• **Exercise directions**: What you return must match the data below exactly, minus any pictures.

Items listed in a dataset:
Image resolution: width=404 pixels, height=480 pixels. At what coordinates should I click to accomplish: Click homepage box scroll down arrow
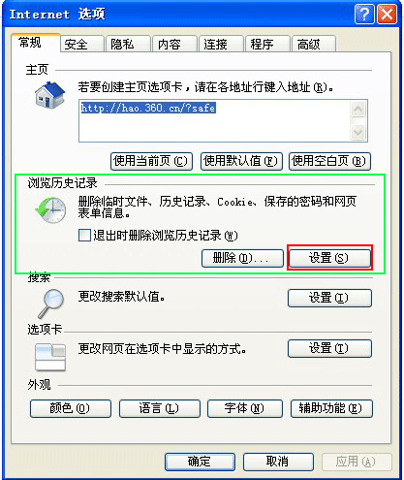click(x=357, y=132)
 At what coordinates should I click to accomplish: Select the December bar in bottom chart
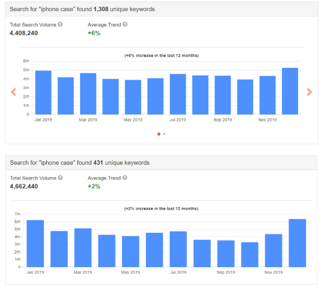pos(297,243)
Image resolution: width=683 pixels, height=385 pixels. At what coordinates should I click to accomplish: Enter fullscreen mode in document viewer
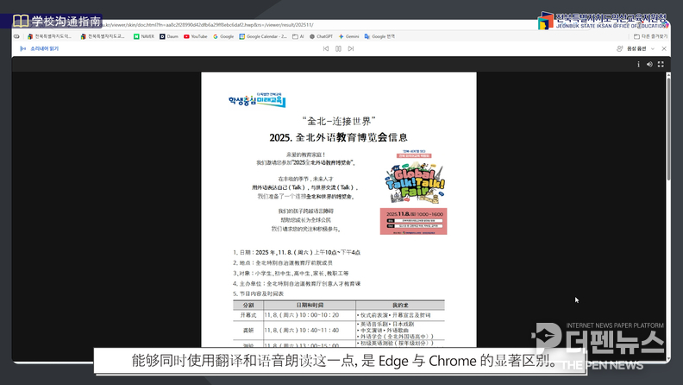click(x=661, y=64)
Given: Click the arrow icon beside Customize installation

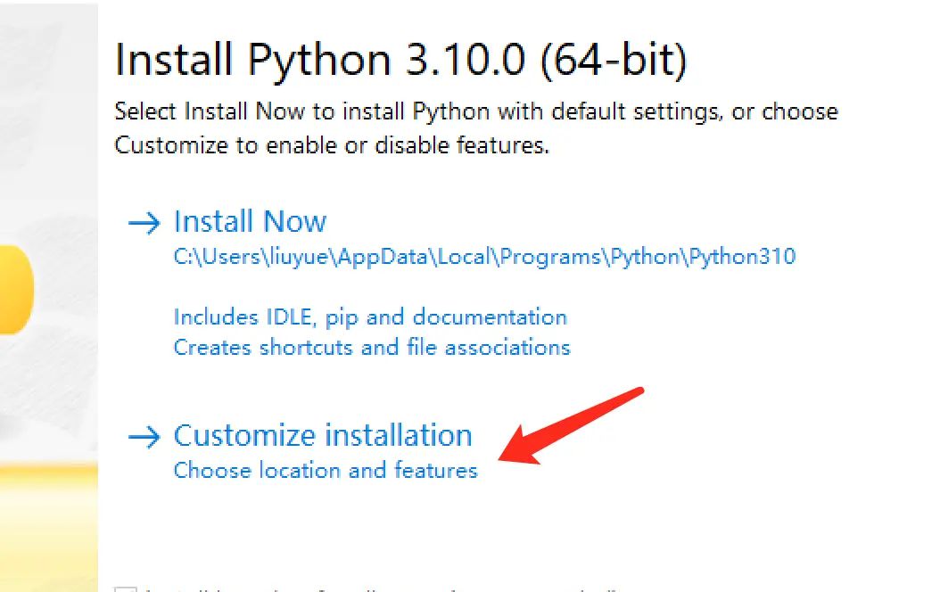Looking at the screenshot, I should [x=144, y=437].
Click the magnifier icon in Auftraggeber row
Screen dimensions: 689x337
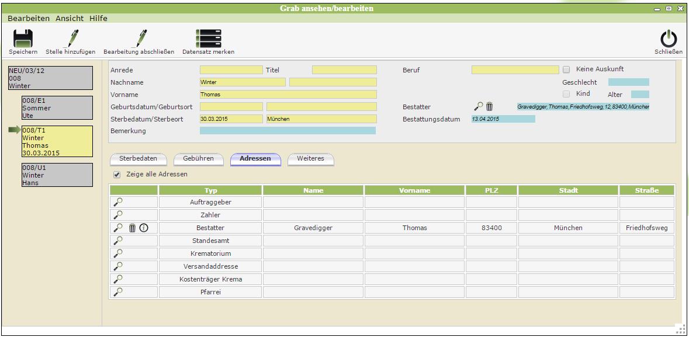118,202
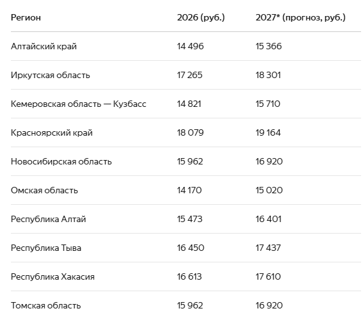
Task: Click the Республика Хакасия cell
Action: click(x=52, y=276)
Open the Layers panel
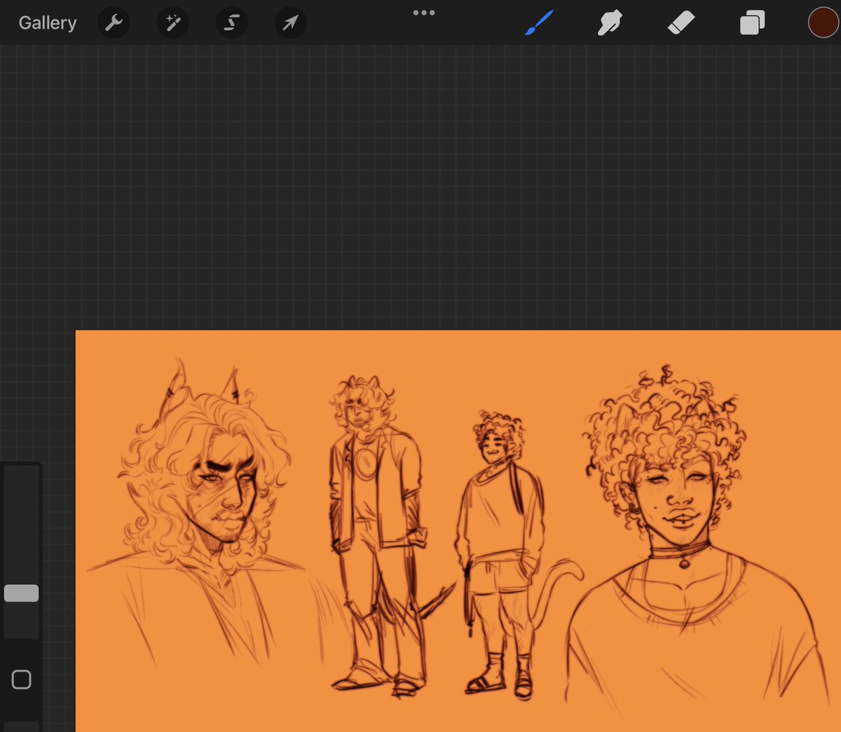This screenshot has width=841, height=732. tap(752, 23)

• **Result for this task**:
Image resolution: width=404 pixels, height=480 pixels. At what coordinates should I click to accomplish: Click homepage box scroll down arrow
click(x=357, y=132)
 At what coordinates should I click to accomplish: Select the December bar in bottom chart
pos(297,243)
Image resolution: width=683 pixels, height=385 pixels. At what coordinates should I click to accomplish: Enter fullscreen mode in document viewer
click(x=661, y=64)
Given: Click the arrow icon beside Customize installation

Looking at the screenshot, I should [x=144, y=437].
Click the magnifier icon in Auftraggeber row
Screen dimensions: 689x337
118,202
Task: Click the Республика Хакасия cell
Action: click(x=52, y=276)
Open the Layers panel
This screenshot has width=841, height=732. tap(752, 23)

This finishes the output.